• **THE TASK**
Take the lines below from the one with "Open Mini Bridge with the Mb icon" through the one with "Given: Expand the System Event Log submenu" and print only them, exactly. Don't print the pictures.

[[ PROVIDED MATERIAL, beginning ]]

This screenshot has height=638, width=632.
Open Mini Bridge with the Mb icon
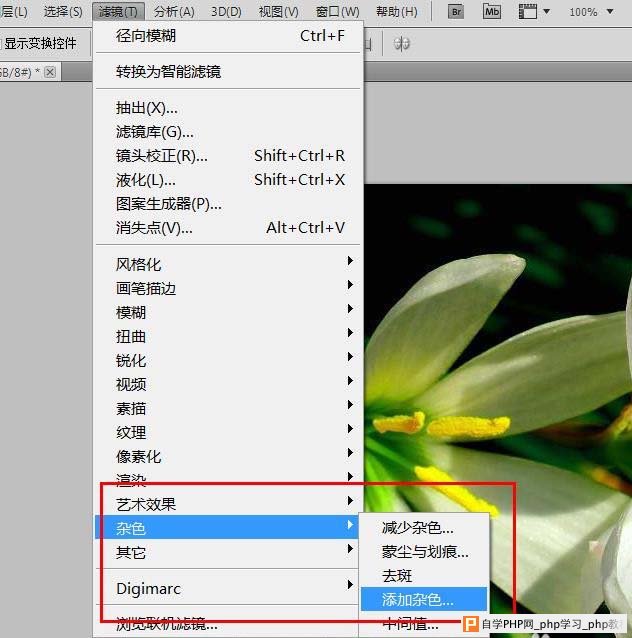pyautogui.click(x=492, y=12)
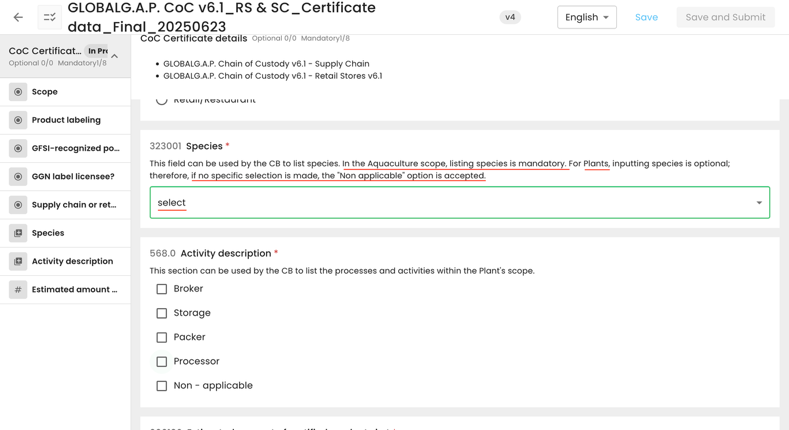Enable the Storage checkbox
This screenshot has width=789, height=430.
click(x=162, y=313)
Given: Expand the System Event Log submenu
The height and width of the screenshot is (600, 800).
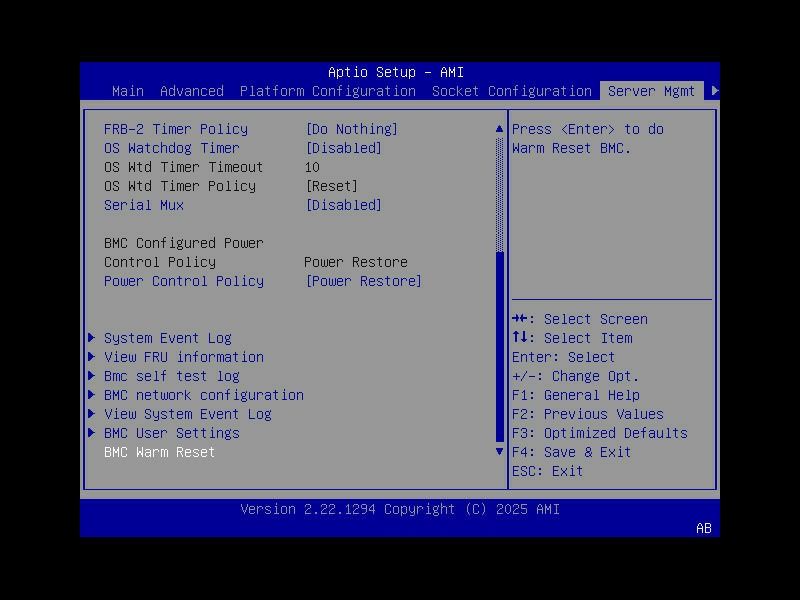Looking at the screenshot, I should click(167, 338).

[[ PROVIDED MATERIAL, end ]]
[[ PROVIDED MATERIAL, beginning ]]

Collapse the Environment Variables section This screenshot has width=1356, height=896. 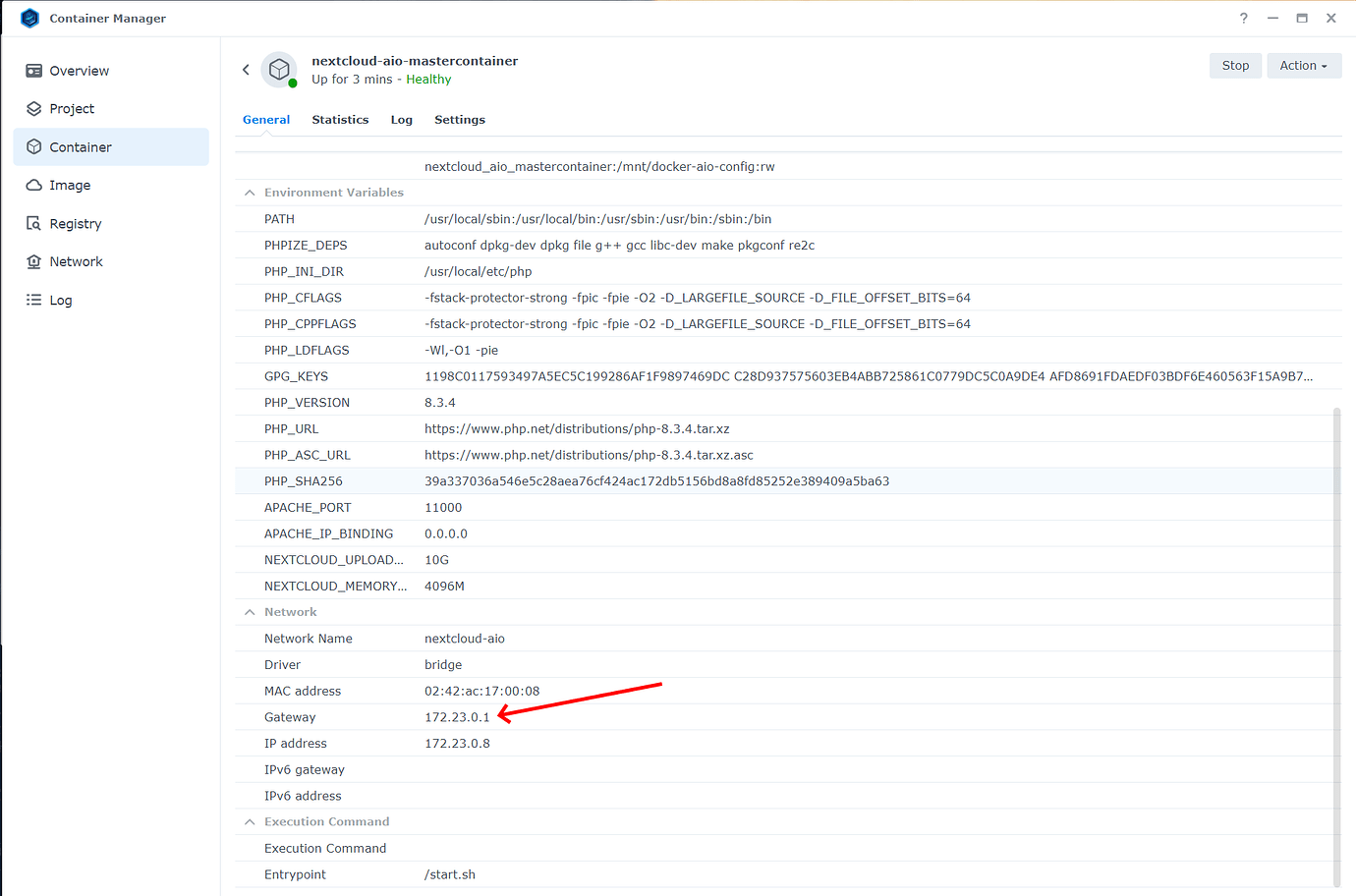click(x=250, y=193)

[[ PROVIDED MATERIAL, end ]]
[[ PROVIDED MATERIAL, beginning ]]

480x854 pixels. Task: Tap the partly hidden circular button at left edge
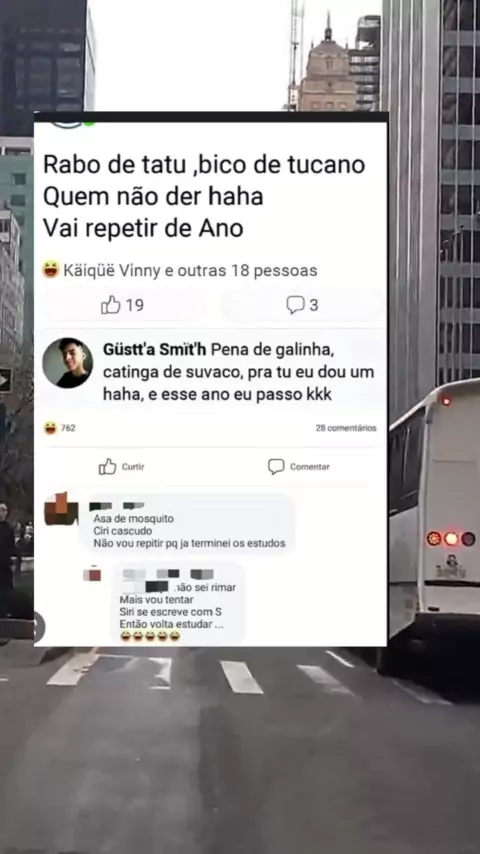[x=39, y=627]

[[ PROVIDED MATERIAL, end ]]

• **REPLY**
Open Mini Bridge with the Mb icon
pyautogui.click(x=492, y=12)
Enable the Storage checkbox
This screenshot has width=789, height=430.
click(x=162, y=313)
Given: Expand the System Event Log submenu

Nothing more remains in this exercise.